研修を終えて県立の精神科病院に戻ってきたが、その年の4月には地元大学付属病院精神科へ再び帰らなければならなかった。大学病院は総合病院である。精神科病棟は50床あまり、アルコール依存症者の入院は、年に数名だ。だが、その頃の私は"これでいいのだ"をやってみたかった。大学病院の精神科病棟では無理だ。ただ、大学病院に勤務していると週に1日、民間精神科病院に非常勤で勤務することができる。それも当直も行わなければならなかった。そこで、私はその非常勤の勤務先を西脇病院にした。そして、当直の時間を利用して"これでいいのだ"を6人の患者と始めた。それが35年続いて今も行われている夜間集会である。

そうだ、ヒデもこの夜間集会の常連になってずい分になる。ヒデはうちの病院に関わる前、すでに20歳代後半から、10数回、他の精神科病院の入退院を繰り返していた。いわゆる酒乱(複雑酩酊をおこす)タイプに加えて、素面の時もしばしば問題行動をおこしていた。そのため、精神科病院だけでなく、警察ざたも数えきれないほどおこしていた。そんなヒデが西脇病院を受診し、最初に入院したのが9年前だ。そして、2度目の入院中に病院内で、やはり器物破損で警察に逮捕された。数十日間拘留された後、主治医の、もう一度チャンスを、といった思いから再び入院してきた。その後、前向きにアルコールを断つことを考えたのはいいが、今度はかなり深刻なうつ状態に陥ってしまった。そこから抜け出すのに相当苦労したようである。食事も摂れず、体重がみるみる落ちていった。死を何回も考えた、と後に語ってくれた。そんなうつ状態の回復を目的にした入院を数回繰り返した。そして今は、地域の自助グループの一つAAにしっかり関わりながら、病院のデイケアに通所、かつ先に述べたように夜間集会に参加して、自らの過去を赤裸々に語り続けている。

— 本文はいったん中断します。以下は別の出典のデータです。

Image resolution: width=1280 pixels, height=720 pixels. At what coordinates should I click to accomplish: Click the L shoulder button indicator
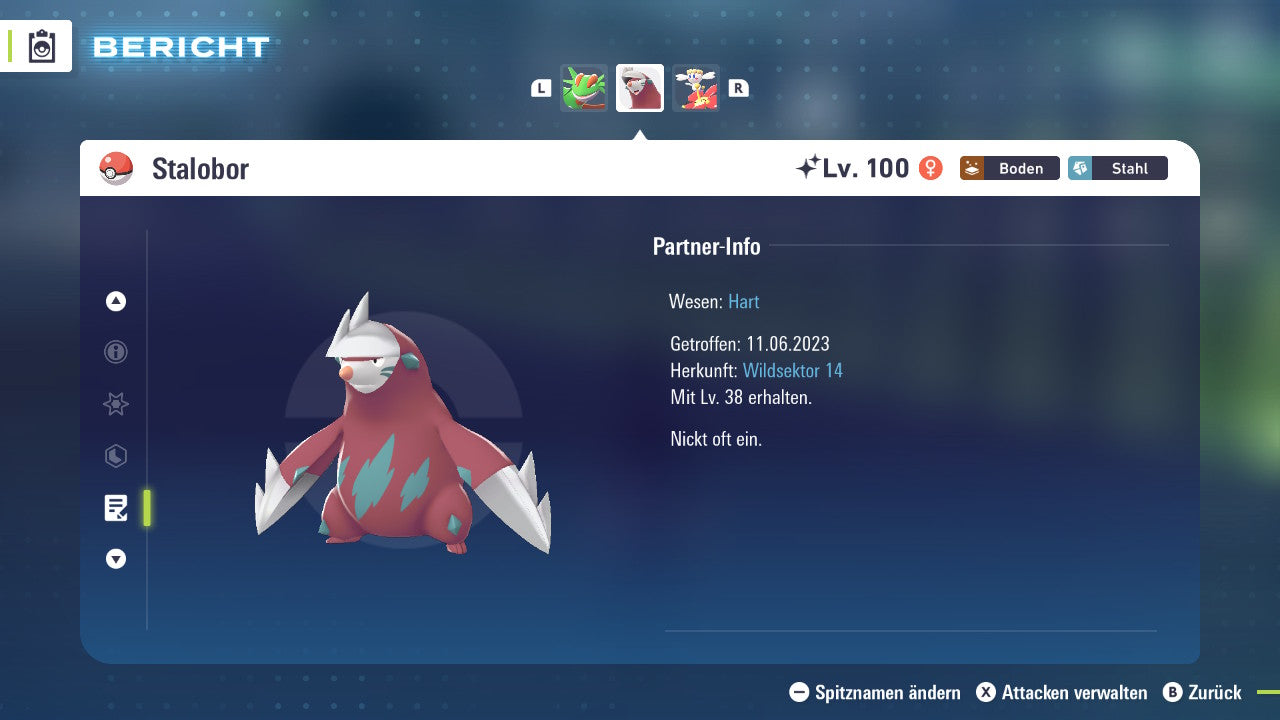pyautogui.click(x=540, y=87)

ハルもヒデも重複障害である。ハルは性同一性障害と依存症、ヒデは依存症とうつ病だ。他にもある。依存症と社交不安障害、強迫性障害と依存症、摂食障害に依存症、そしてPTSDから依存症にと、様々である。
実は、この重複障害の理解と治療の流れを精神科医療従事者、とくに精神科医が身につけることが、自殺対策の必須条件だと私は思っている。何故なら、死に誘う(いざなう)病を乗り越えようと気負う必要はない。死に誘う病としっかりと向き合い、決して孤立することなく「今日一日」を共に過ごし、明日への生につなげることが大切だ。
ハルとヒデはそれを見事に証明してくれている。

それにしてもハルとヒデは幸運だった。それは、これまでの依存症治療の実践の中で、重複障害の理解と治療の流れを身につけた二人の精神科医が主治医であったからだ。
もちろん、私はどちらの主治医でない。それも、ハルとヒデには幸運であった (笑)。

内閣府の自殺予防対策コマーシャルでは、「お父さん、眠れてる?」「お医者さんにご相談を!」と広報しているではないか。さあ次は、その相談を受けたお医者さんが何をするのかを示す番だ。とくに精神科医は...。
もう一度言わせてほしい。その大事な要件の一つが、この重複障害の理解と治療の流れを身につけていることだ、と...。


恩師、河野裕明国立病院機構久里浜アルコール症センター名誉院長
平成22年12月4日永眠。享年83。ご冥福をお祈り申し上げる。